Pat Levitt, University of Southern California, USA
Pat Levitt, PhD is the Chief Scientific Officer, Vice President and Director of The Saban Research Institute of Children’s Hospital Los Angeles (CHLA). He is the Simms/Mann Chair in Developmental Neurogenetics at CHLA, W.M. Keck Provost Professor of Neurogenetics at the Keck School of Medicine of USC. He received his BA in Biological Sciences from the University of Chicago, PhD in Neuroscience at the University of California, San Diego and completed a postdoctoral fellowship at Yale University. Dr. Levitt has held leadership positions at the University of Pittsburgh, Vanderbilt University, the University of Southern California and CHLA. Dr. Levitt has served as a member of the US National Advisory Mental Health Council for the National Institute of Mental Health, a member of the National Academies of Science, Engineering and Medicine Committee Report Vibrant and Healthy Kids: Aligning Science, Practice and Policy, and on the editorial boards of ten scientific journals, including his current role as Editor-in Chief of Mind, Brain and Education. He is an elected member of the National Academy of Medicine, and an elected Fellow of the American Association for the Advancement of Science Fellow and the Dana Alliance for Brain Initiatives. He is a Senior Fellow at the Center on the Developing Child at Harvard University, and serves as Co-Scientific Director of the National Scientific Council on the Developing Child, a policy council that assists policy makers, service providers and business leaders in making wise decisions regarding child brain and physical health program investments. Dr. Levitt has spoken to these groups in 42 states, Mexico and Canada.
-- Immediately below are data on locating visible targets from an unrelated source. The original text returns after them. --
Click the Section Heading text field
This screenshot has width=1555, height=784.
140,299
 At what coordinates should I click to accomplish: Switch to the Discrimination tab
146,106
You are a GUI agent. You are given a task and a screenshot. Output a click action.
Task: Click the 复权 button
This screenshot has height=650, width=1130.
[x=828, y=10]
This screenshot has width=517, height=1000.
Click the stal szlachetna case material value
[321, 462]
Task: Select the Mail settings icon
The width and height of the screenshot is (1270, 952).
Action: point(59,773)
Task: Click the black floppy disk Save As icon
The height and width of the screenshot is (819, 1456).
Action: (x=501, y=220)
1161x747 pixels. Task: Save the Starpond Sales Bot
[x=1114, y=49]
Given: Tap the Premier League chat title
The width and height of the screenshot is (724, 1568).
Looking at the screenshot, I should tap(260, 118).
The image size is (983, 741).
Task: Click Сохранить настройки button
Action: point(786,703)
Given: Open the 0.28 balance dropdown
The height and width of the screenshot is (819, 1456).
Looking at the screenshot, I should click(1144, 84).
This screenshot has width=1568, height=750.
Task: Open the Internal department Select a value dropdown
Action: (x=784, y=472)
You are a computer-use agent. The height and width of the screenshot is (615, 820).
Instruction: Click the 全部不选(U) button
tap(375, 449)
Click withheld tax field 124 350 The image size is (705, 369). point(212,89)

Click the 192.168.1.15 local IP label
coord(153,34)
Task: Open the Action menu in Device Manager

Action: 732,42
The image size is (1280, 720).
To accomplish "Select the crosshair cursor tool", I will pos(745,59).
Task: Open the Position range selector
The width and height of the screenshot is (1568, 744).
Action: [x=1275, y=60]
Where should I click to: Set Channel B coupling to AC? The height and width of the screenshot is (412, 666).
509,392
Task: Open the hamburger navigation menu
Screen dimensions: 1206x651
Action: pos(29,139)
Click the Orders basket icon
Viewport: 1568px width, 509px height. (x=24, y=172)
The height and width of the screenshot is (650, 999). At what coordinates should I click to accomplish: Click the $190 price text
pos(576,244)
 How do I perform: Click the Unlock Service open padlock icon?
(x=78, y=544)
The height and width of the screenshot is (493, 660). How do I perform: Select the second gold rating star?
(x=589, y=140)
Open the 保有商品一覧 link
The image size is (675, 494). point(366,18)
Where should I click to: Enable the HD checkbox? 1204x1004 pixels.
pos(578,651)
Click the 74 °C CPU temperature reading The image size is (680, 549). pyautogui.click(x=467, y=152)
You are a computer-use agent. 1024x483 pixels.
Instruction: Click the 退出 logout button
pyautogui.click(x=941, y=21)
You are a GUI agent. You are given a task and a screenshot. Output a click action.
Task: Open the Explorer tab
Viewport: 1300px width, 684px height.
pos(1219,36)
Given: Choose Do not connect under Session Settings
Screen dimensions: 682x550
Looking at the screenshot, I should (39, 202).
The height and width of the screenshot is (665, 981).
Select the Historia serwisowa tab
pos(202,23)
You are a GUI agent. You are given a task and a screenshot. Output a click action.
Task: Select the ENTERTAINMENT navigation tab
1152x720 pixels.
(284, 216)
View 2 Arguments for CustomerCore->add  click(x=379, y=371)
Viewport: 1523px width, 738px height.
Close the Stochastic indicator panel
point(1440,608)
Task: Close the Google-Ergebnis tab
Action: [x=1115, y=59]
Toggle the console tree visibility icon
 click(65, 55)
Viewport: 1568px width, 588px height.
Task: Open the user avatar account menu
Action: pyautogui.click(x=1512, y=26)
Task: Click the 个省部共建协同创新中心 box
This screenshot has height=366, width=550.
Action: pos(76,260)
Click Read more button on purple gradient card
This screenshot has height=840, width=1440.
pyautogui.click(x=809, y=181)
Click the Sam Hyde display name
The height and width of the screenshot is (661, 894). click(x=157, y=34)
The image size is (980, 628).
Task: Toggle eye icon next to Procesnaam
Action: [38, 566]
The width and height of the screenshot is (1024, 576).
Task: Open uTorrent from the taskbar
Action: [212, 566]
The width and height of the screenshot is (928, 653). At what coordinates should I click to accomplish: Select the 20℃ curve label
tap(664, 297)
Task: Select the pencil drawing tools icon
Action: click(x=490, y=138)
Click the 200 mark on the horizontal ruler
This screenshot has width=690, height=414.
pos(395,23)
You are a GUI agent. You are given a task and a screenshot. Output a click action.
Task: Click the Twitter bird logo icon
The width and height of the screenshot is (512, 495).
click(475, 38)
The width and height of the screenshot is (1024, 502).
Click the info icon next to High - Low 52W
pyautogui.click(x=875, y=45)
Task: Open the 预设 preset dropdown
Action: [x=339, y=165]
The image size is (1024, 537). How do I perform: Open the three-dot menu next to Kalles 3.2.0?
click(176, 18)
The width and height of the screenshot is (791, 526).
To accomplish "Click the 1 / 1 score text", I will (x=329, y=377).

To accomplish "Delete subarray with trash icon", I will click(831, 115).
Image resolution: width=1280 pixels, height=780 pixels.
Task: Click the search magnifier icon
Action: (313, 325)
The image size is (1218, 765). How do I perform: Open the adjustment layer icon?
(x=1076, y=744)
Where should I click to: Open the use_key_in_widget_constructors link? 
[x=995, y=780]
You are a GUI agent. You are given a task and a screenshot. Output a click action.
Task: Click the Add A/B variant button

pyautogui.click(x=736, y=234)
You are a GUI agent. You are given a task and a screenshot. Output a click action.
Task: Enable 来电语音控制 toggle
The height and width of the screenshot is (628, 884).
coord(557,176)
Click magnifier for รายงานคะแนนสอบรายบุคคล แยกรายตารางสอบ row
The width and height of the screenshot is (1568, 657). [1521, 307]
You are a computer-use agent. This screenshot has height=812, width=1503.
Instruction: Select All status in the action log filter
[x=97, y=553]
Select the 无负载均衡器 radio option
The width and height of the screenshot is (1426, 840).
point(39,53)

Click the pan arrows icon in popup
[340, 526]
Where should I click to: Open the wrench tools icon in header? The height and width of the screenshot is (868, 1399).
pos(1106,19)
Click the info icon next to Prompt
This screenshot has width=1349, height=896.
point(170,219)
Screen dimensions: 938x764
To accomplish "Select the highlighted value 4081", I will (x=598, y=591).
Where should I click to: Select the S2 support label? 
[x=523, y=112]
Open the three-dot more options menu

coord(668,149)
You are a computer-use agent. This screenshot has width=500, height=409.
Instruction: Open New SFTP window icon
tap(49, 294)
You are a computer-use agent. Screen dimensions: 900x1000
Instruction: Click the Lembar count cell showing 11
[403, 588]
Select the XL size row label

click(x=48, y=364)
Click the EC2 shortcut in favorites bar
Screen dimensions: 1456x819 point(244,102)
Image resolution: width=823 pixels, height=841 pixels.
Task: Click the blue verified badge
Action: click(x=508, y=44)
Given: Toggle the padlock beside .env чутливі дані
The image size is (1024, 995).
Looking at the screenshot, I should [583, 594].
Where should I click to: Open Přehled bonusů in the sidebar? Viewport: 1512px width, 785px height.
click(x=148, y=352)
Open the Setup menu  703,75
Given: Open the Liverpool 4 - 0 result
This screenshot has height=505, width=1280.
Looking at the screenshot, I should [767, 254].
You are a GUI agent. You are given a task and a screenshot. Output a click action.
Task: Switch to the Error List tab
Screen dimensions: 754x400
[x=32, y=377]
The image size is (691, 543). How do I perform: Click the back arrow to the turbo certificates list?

Dr. Levitt has been funded continuous by the National Institutes of Health and numerous private foundations since 1982. His laboratory does both translational and clinical research. The program focuses on identifying the factors that assure healthy development of brain architecture that controls learning, emotional and social behavior. His clinical research studies address how toxic stress responses in infants and toddlers may be detected as early as possible in order to develop best practices for promoting resilience and better prevention and intervention. He also engages families in research who have a child with autism spectrum disorder and co-occurring medical conditions, such as gastrointestinal disorders. He has published over 300 scientific papers.